• [Task objective] The listing below must be duplicated in full, with nothing altered.

--------

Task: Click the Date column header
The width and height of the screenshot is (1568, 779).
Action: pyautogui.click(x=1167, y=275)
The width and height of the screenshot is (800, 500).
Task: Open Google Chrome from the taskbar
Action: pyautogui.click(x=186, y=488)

--------

• [Written solution]
Task: Click the Date column header
The width and height of the screenshot is (1568, 779).
Action: pyautogui.click(x=1167, y=275)
The width and height of the screenshot is (800, 500).
Task: Open Google Chrome from the taskbar
Action: pyautogui.click(x=186, y=488)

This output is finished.